3. We note an indication in the record that the jury was given a verdict form in which they were presented with an alternative which recited: "We find for the plaintiff in the amount of _____ dollars as there was no meeting of the minds." We also note that before retiring the jury was instructed by the court as follows: `If there was no contract, if you find that they really had not come to an agreement, the parties would be entitled to be restored to the status quo . . . ." Both the verdict form and the charge demonstrate that the trial Justice was in fact instructing the jurors that if they were to find no meeting of the minds, then they must find for plaintiff. The court was thereby precluding the jurors from the possibility of finding no meeting of the minds and yet allowing defendant to retain the money under a gift theory. Defendant's attorney seasonably objected not only to the amendment, but also to the verdict form and later to the court's instruction to the jury on the meeting of minds issue.

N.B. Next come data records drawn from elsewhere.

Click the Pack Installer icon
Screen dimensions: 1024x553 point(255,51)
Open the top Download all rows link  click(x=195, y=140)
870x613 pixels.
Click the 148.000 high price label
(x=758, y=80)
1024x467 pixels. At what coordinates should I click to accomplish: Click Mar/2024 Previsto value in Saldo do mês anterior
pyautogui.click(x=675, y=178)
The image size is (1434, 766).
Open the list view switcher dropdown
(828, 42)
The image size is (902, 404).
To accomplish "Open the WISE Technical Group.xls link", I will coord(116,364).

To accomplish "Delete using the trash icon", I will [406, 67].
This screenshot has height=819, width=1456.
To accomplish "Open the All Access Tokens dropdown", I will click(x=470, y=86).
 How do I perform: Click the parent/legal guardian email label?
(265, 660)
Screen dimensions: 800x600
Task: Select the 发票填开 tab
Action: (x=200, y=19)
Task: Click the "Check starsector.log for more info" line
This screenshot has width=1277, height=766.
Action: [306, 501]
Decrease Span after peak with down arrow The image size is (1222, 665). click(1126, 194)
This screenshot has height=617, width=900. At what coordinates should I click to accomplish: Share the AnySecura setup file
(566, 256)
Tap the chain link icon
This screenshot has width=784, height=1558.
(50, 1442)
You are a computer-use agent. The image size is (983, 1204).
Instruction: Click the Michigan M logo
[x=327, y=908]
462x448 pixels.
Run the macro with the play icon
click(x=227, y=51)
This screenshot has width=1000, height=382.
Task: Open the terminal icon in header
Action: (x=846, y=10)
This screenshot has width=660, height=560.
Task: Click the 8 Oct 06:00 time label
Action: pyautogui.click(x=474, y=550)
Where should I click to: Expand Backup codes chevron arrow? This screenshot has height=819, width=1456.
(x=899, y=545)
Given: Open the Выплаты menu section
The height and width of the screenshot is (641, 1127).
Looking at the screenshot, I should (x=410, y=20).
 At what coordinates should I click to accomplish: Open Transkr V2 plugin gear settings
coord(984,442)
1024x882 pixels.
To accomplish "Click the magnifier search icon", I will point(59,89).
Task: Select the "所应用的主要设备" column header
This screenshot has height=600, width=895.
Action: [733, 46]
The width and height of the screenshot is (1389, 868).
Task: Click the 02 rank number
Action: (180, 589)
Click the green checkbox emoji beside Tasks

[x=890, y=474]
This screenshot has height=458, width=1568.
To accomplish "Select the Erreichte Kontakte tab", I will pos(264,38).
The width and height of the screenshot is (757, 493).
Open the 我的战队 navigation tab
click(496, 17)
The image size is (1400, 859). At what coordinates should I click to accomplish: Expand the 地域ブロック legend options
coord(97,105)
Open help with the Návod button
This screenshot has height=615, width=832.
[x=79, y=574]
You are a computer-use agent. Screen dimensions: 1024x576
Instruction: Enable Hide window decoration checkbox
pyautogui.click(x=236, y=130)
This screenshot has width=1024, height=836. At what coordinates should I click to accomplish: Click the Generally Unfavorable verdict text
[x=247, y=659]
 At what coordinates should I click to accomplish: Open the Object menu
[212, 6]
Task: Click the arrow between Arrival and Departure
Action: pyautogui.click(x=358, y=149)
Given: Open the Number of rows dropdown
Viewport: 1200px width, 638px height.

4. Apparently to buttress his assertion that the court's amendment injected a new theory into the case, defendant argues in his brief on appeal that "it was quite frankly assumed by all parties that there was a contract." The statement is not substantiated by the record; it is clear that throughout the trial defendant was continually denying the existence of a contract and, in fact, he so stated in his pre-trial memorandum. It is well settled that a party cannot change his defense on appeal. Frost v. Lucey, Me., 231 A.2d 441 (1967); Inhabitants of Town of Georgetown v. Reid, 132 Me. 414, 171 A. 907 (1934); Tibbetts v. Penley, 83 Me. 118, 21 A. 838 (1890). We therefore do not consider the merit of this new contention.